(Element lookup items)
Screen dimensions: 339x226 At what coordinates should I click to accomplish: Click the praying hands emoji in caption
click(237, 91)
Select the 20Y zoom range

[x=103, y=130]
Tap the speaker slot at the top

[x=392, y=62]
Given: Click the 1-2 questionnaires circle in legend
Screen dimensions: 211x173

WHAT NEEDS TO BE DONE: Edit the items by changing "Screen dimensions" to "Display size" throughout, and leave every other line unchanged.

FINISHED EXERCISE:
Display size: 339x226 At what coordinates should I click to accomplish: Click the praying hands emoji in caption
click(237, 91)
Select the 20Y zoom range

[x=103, y=130]
Tap the speaker slot at the top

[x=392, y=62]
Given: Click the 1-2 questionnaires circle in legend
Display size: 211x173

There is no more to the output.